The Year in Coal
President Trump came into office promising to bring about an American coal renaissance by rolling back Obama-era environmental regulations. After one year in office, how did he do? In this note, we take stock of coal market developments in 2017 and find that while US production did recover slightly, it had nothing to do with a change in federal policy. In fact, according to new Rhodium Group estimates, domestic coal consumption continued to decline last year. The growth in US output was due entirely to higher export demand and slower inventory draws.
US Production Recovers
The past decade has been one of the toughest for the US coal industry since the first commercial coal mine opened in 1748 in Richmond, Virginia. Between 2006 and 2016, US coal consumption declined by 34% and production fell by 37%. Coal mining employment, which was already on a century-long decline due to mechanization, fell to just 75,000 people in 2016.

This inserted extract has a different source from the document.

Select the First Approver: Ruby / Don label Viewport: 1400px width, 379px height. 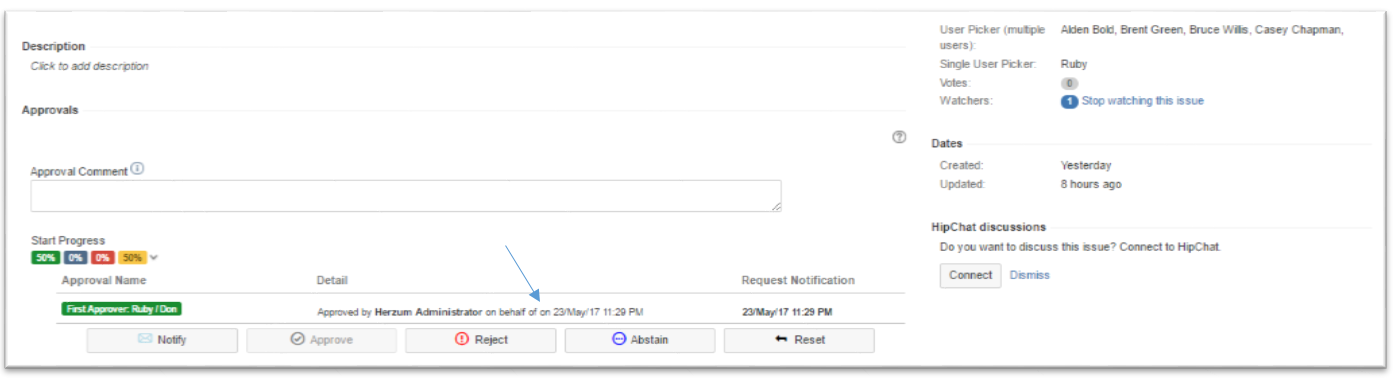(121, 310)
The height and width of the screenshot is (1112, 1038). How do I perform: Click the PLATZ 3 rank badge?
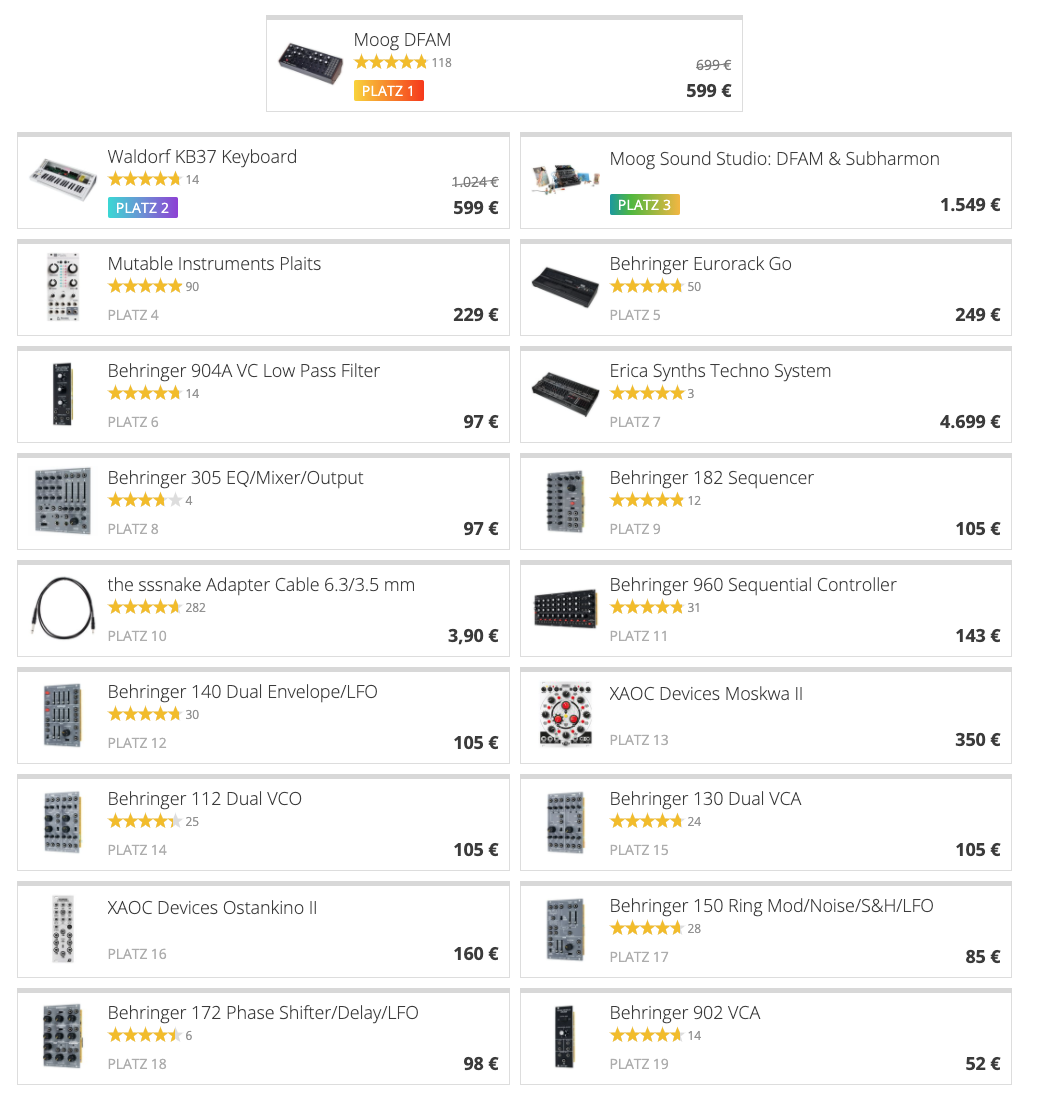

Among President Trump’s most prominent, and consistent, campaign promises were his pledges to halt this decline and bring about a recovery in US coal production and employment. He doubled down on this commitment once in office, telling the coal miners surrounding him last March as he signed an executive order repealing or rescinding a raft of Obama administration climate policies that they were “going back to work.”
Based on weekly data released today by the Energy Information Administration (EIA), US coal production increased by a little over 6% year-on-year in 2017. We don’t have full-year jobs data yet, but during the first three quarters of the year, US coal mining employment was up 0.5% year-on-year. While still far below recent levels (Figure 1), the bleeding appears to have stopped in 2017. Is the change in US federal policy responsible?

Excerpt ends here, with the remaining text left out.